Pour Caïn, la contrariété de l’échec est ressentie comme une atteinte à la personne intime : une brèche a été ouverte dans les murs de la citadelle où se tient la vie, véritable effondrement dans « les faces » de l’homme. C’est une perte grave, pour le « moi », pour la personne. Caïn éprouve douloureusement le vide creusé par cet arrachement d’une partie de sa substance : il ne peut plus s’y appuyer, le sol s’est dérobé sous ses pieds.

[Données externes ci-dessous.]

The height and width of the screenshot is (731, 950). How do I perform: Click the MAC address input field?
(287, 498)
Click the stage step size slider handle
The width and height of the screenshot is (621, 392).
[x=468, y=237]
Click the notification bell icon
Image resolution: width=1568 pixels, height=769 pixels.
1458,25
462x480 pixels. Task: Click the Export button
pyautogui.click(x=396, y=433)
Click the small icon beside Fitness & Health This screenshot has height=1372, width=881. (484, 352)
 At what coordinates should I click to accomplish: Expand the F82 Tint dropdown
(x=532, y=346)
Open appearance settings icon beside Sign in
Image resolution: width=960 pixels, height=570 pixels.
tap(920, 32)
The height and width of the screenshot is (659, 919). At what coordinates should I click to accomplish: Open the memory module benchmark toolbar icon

On peut compléter cette lecture psychologique de l’expression « ses faces s’écroulent », par une lecture théologique ou philosophique. Alors que son frère Abel lui apparaît en union intime avec Dieu (son sacrifice est agréé), Caïn éprouve le sentiment inconnu du vide laissé en lui par l’absence de Dieu, qui s’est retiré (son sacrifice n’est pas agréé). Dans le verset suivant, Dieu lui demandera d’assumer, de supporter, d’accepter cette souffrance (ne plus voir Dieu qui le comblait) en continuant de vivre avec cette absence. C’est la nuit mystique, la désolation. Dieu s’est retiré pour offrir à l’homme la liberté de le choisir encore, de monter en s’approchant plus près de lui. La souffrance est le prix à payer pour cette liberté.


Gn 4, 7
supporter…

Le verbe est à l’état construit, donc appelant un complément… absent du texte. Ne ferais-tu pas bien de supporter « ce qui t’arrive ». Il est suggéré à Caïn d’assumer la situation d’échec qu’il vient de vivre, d’en supporter la déconvenue, de « prendre sur lui » comme un bien.

En terme de mystique, cette souffrance à assumer est celle de la désolation, des heures de la nuit, de l’absence de Dieu.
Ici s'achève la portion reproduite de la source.